Task goal ::
An exact copy of the records below is needed, with every picture left out.

Material provided ::
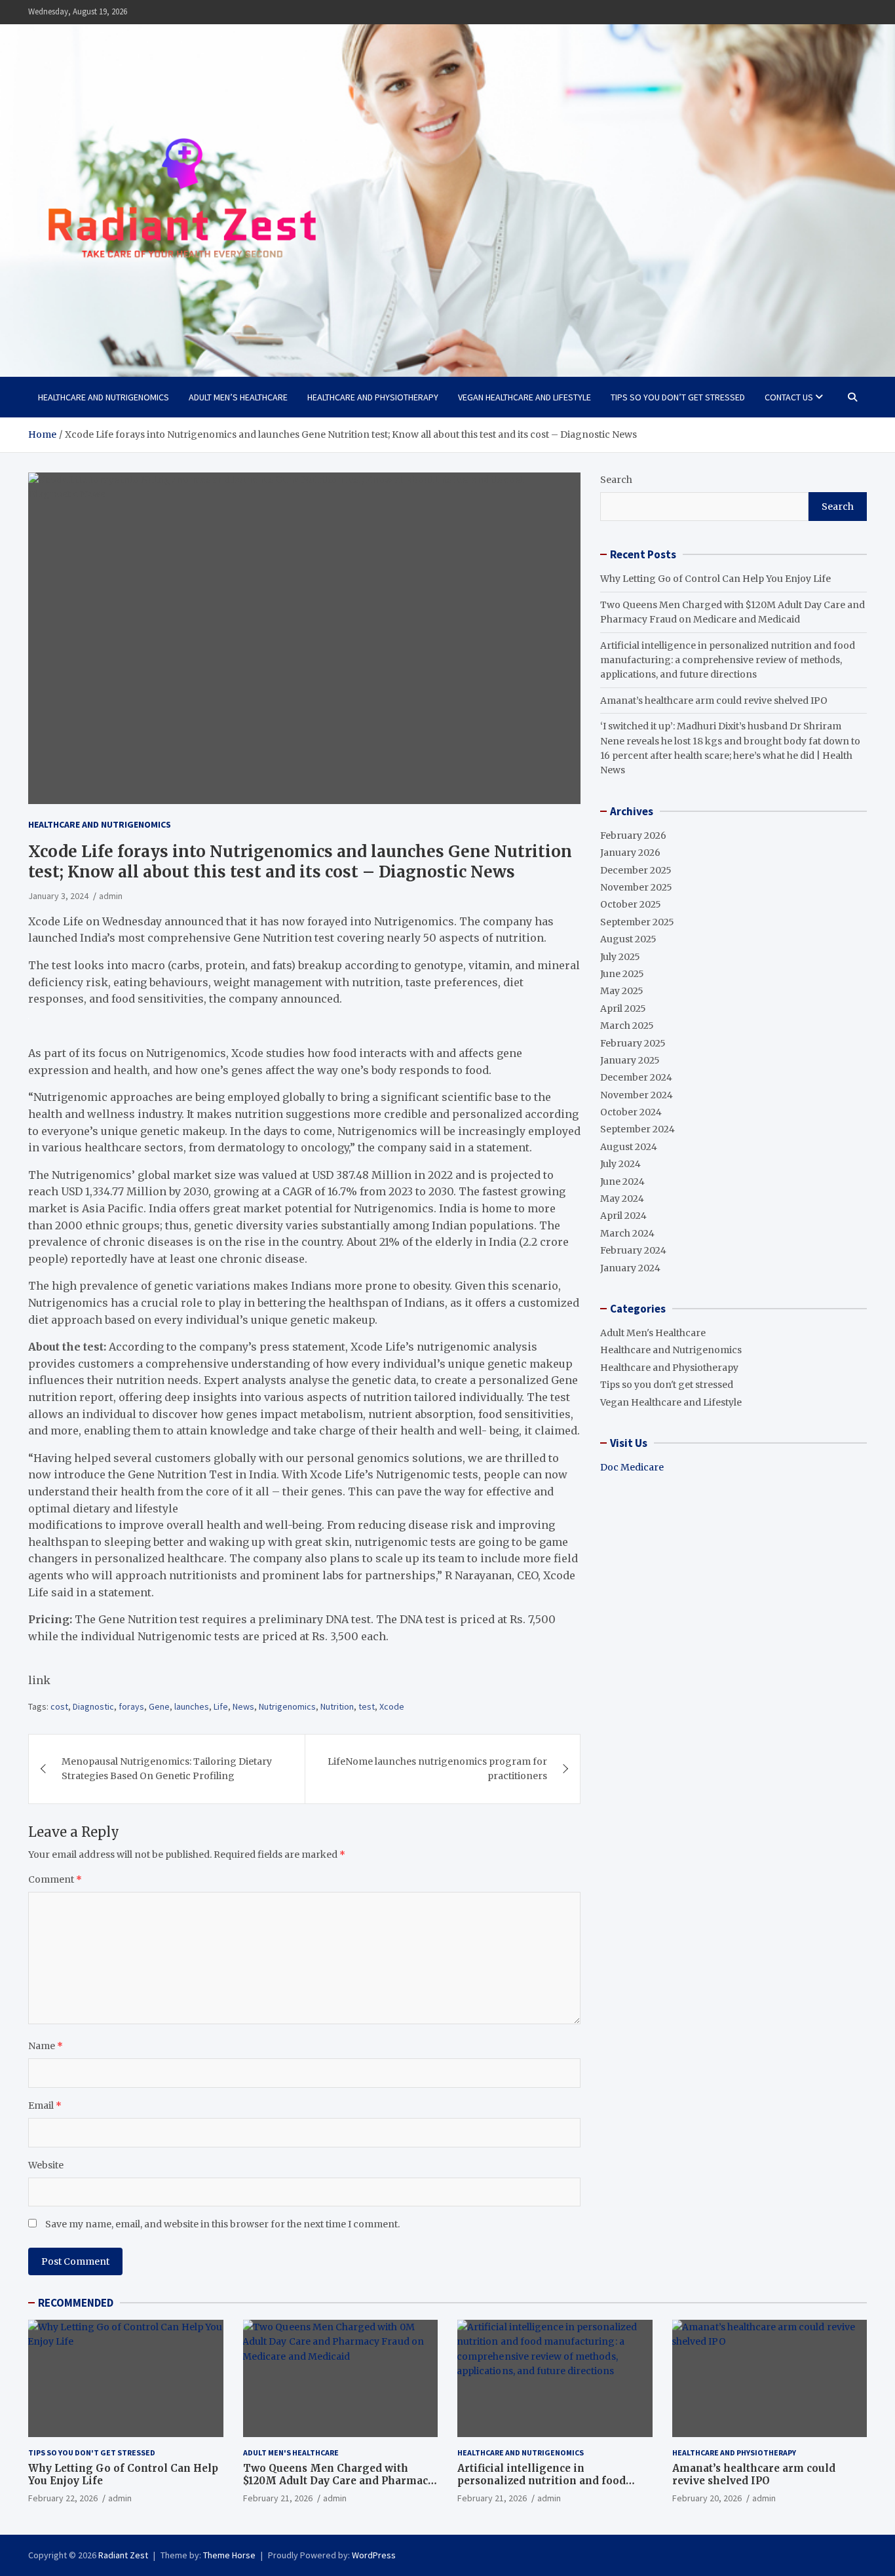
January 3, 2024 (58, 896)
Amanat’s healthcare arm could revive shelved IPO (714, 700)
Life (221, 1706)
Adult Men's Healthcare (653, 1333)
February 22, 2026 (63, 2498)
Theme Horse (229, 2555)
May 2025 (621, 991)
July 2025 (620, 957)
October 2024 (631, 1112)
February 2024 (633, 1250)
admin (111, 896)
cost (59, 1706)
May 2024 (622, 1198)
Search (616, 480)
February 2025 (633, 1043)
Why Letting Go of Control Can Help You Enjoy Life (715, 579)
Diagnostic (93, 1706)
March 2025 (627, 1025)
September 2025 (637, 922)
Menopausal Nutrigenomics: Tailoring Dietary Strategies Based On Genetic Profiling (167, 1769)
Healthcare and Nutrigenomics (103, 397)
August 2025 (628, 939)
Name (45, 2046)
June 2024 (622, 1181)
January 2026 (630, 852)
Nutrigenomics (287, 1706)
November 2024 (636, 1095)
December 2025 (636, 870)
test (366, 1706)
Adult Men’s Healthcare (238, 397)
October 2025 (630, 904)
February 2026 (633, 835)
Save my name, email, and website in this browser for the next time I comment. (222, 2224)
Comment (55, 1879)
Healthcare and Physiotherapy (372, 397)
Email (45, 2105)
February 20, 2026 (707, 2498)
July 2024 (620, 1164)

Answer section ::
January 3, 2024 (58, 896)
Amanat’s healthcare arm could revive shelved IPO (714, 700)
Life (221, 1706)
Adult Men's Healthcare (653, 1333)
February 22, 2026 (63, 2498)
Theme Horse (229, 2555)
May 2025 (621, 991)
July 2025 (620, 957)
October 2024 (631, 1112)
February 2024 (633, 1250)
admin (111, 896)
cost (59, 1706)
May 2024 (622, 1198)
Search (616, 480)
February 2025 (633, 1043)
Why Letting Go of Control Can Help You Enjoy Life (715, 579)
Diagnostic (93, 1706)
March 2025 (627, 1025)
September 2025 (637, 922)
Menopausal Nutrigenomics: Tailoring Dietary Strategies Based On Genetic Profiling (167, 1769)
Healthcare and Nutrigenomics (103, 397)
August 2025 (628, 939)
Name (45, 2046)
June 2024 (622, 1181)
January 2026 (630, 852)
Nutrigenomics (287, 1706)
November 2024 (636, 1095)
December 2025 (636, 870)
test (366, 1706)
Adult Men’s Healthcare (238, 397)
October 2025 (630, 904)
February 2026 (633, 835)
Save my name, email, and website in this browser for the next time I comment. (222, 2224)
Comment (55, 1879)
Healthcare and Physiotherapy (372, 397)
Email (45, 2105)
February 20, 2026 (707, 2498)
July 2024 (620, 1164)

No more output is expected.